I picked up a copy of Heinrich Böll's very first novel Der Engel schwieg (English version: The Silent Angel) after reading W.G.Sebald's essay On the Natural History of Destruction about the literary impact - or lack thereof - of the aerial bombing of Germany in World War II. Sebald mentions Der Engel schwieg as one of the few books of the time that dealt with the death and destruction of the bombing. But the book was too bleak and realistic for the time and wasn't published (Böll wrote the novel in 1950, but it wasn't published until 1992 - seven years after his death).
After reading Der Engel schwieg I feel that Sebald was only half-right about the novel. Yes, Böll was writing about a taboo subject, but there were certainly commercial, not just sociological, reasons for why the manuscript was rejected. Böll was just gaining his sea legs as a writer; some of the plot lines, characters, and themes were handled to much better effect in Und sagte kein einziges Wort (1953) and subsequent novels. On the other hand, the novel is a must-read for Böll fans, for Der Engel schwieg gives us the "raw Böll"; everything we love about Böll is here in his first novel: good vs evil, light vs dark, the corruption of the Church hierarchy, the courage and generosity of women, the struggle to find meaning through God. And perhaps no other novel describes more powerfully the existential struggle for survival in those first days following the "Zero Hour" ( "die Stunde Null").

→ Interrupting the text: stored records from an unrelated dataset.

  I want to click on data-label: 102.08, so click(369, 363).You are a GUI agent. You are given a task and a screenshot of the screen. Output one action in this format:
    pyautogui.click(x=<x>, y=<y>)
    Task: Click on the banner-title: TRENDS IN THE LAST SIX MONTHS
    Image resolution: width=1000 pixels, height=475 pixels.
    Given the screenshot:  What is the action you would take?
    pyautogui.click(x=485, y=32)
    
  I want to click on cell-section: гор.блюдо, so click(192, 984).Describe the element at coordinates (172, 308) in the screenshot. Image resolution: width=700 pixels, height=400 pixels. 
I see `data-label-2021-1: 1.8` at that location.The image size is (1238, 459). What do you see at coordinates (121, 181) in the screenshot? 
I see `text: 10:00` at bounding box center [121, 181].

Der Engel schwieg begins with the central figure, Hans Schnitzler, an AWOL soldier moving Zombie-like through the rubble of his ruined city (unnamed but recognizable as Böll's Cologne) where in the dark he stumbles across a damaged statue of a smiling angel. Schnitzler is on a mission to find the widow of a wealthy soldier, who, inexplicably, gives his life for Schnitzler's - a total stranger to him. But there is little joy in having been given the gift of life; on the contrary, Schnitzler is bitter that he was cheated out of death:
“Ich sollte leben, ich wollte sogar leben – - und er wollte mir das Leben schenken, aber ich begreife jetzt, daß man jemand das Leben schenken kann, indem man ihm den Tod stiehlt.”
("I was to have lived, I even wanted to live ... and he wanted to give me life, but I realize now that you can give someone life by stealing his death.")

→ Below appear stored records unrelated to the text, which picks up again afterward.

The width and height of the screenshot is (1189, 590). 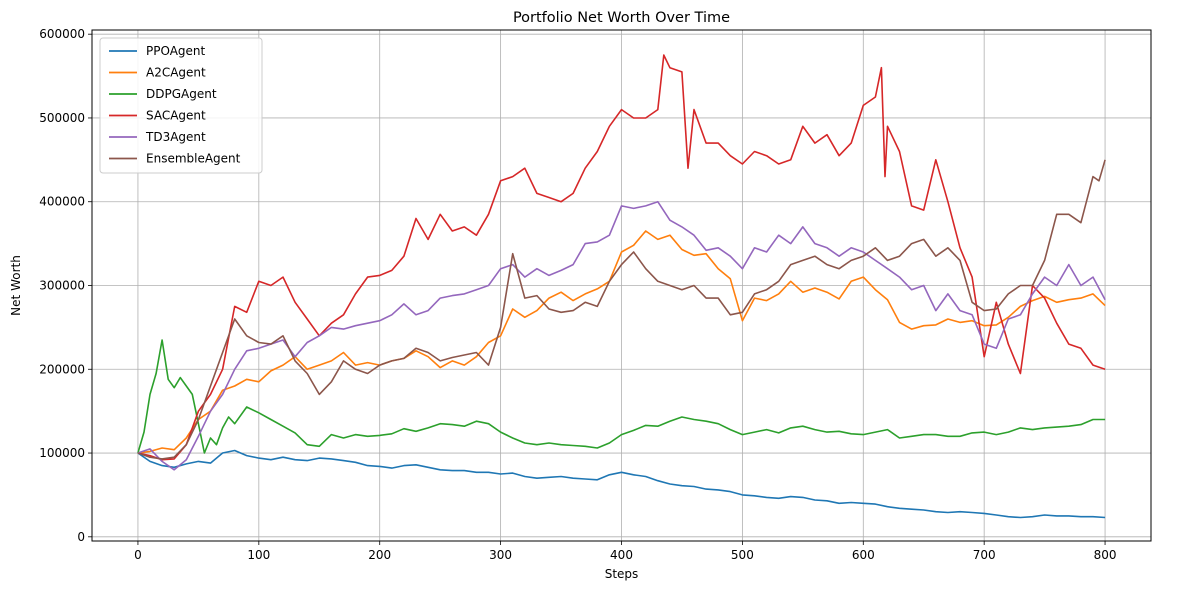 What do you see at coordinates (742, 555) in the screenshot?
I see `x-tick-label: 500` at bounding box center [742, 555].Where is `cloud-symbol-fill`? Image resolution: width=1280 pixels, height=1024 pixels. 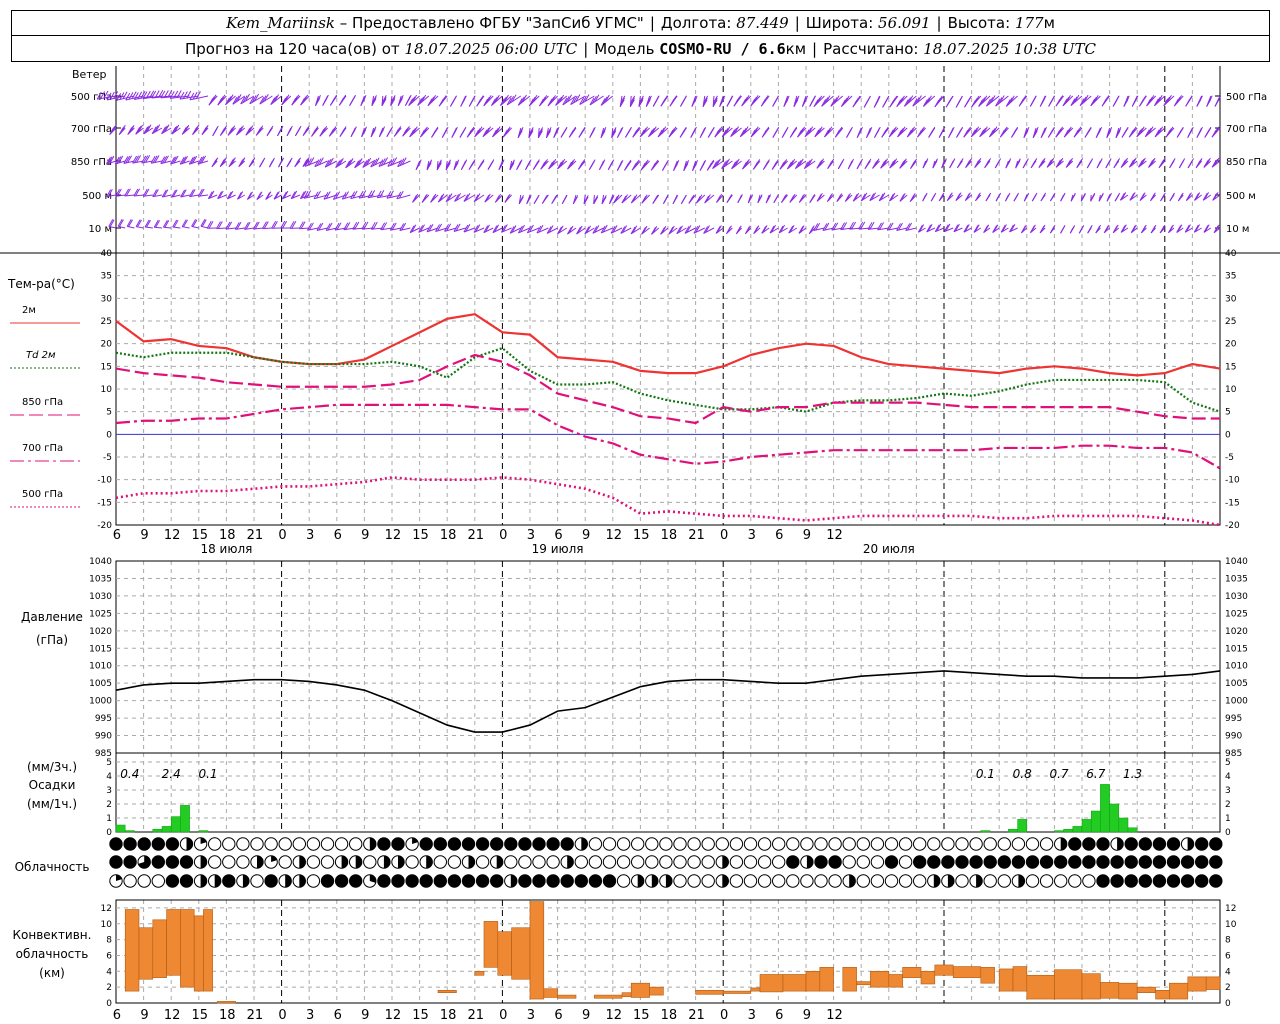
cloud-symbol-fill is located at coordinates (570, 862).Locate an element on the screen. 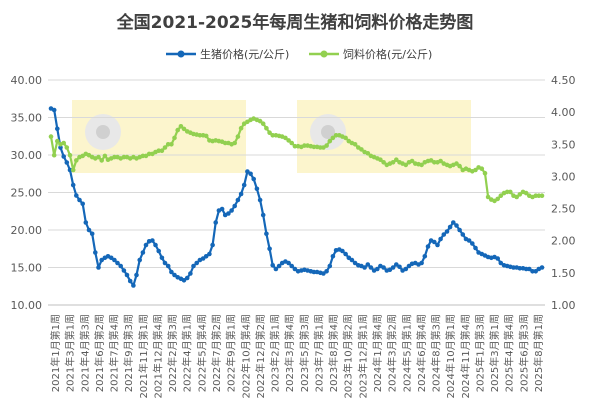  x-tick-label: 2024年1月第4周 is located at coordinates (378, 353).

Schnitzler eventually does find a reason to live, in a love relationship with Regina, a woman who has lost everything in the war, including her infant son. The couple consummate their "marriage" after drinking altar wine.
If Hans Schnitlzler and Regina represent the light in Der Engel schwieg, Dr. Fischer embodies the darkness. Fischer publishes a newsletter for the Catholic Church and is a pal of the Bishop as well as a Nazi party member. Fischer collects Madonnas - not for their religious meaning but rather for their monetary value. Dr. FIscher is relentless in his quest for money, which, for Böll is blood money: there is the smell of blood as Fischer opens his safe, he pays a handsome sum to Regina for donating blood to his daughter. In the end, blood money wins out, and the reader is left with an image of the stone angel sinking into the mud, its smile now a sorrowful grimace. This is not the happy ending the publishers were hoping for that might distract readers from the horrors of war and misery of a ruined country before the Economic Miracle.
Böll was not interested in happy endings. In his 1952 essay Bekenntnis zur Trümmerliteratur ("Commitment to the Literature of Rubble") Böll emphasized his commitment to writing the truth of what he witnessed:
Die Bezeichnungen als solche sind berechtigt: es war Krieg gewesen, sechs Jahre lang, wir kehrten heim aus diesem Krieg, wir fanden Trümmer und schrieben darüber. Merkwürdig, fast verdächtig war nur der vorwurfsvolle, fast gekränkte Ton, mit dem man sich dieser Bezeichnung bediente: man schien uns zwar nicht verantwortlich zu machen dafür, daß Krieg gewesen, daß alles in Trümmern lag, nur nahm man uns offenbar übel, daß wir es gesehen hatten und sahen, aber wir hatten keine Binde vor den Augen und sahen es: ein gutes Auge gehört zum Handwerkszeug des Schriftstellers.
(The characterizations as such are justified: there was a war, six years long, and we came home from the war and found rubble wrote about it. What's strange is the accusatory tone people used in their characterizations of us. Not that they held us responsible for the war, or that everything lay in rubble, but they took offense that we had witnessed it, but we weren't blindfolded and we did see it: a good eye is an important tool for a writer.)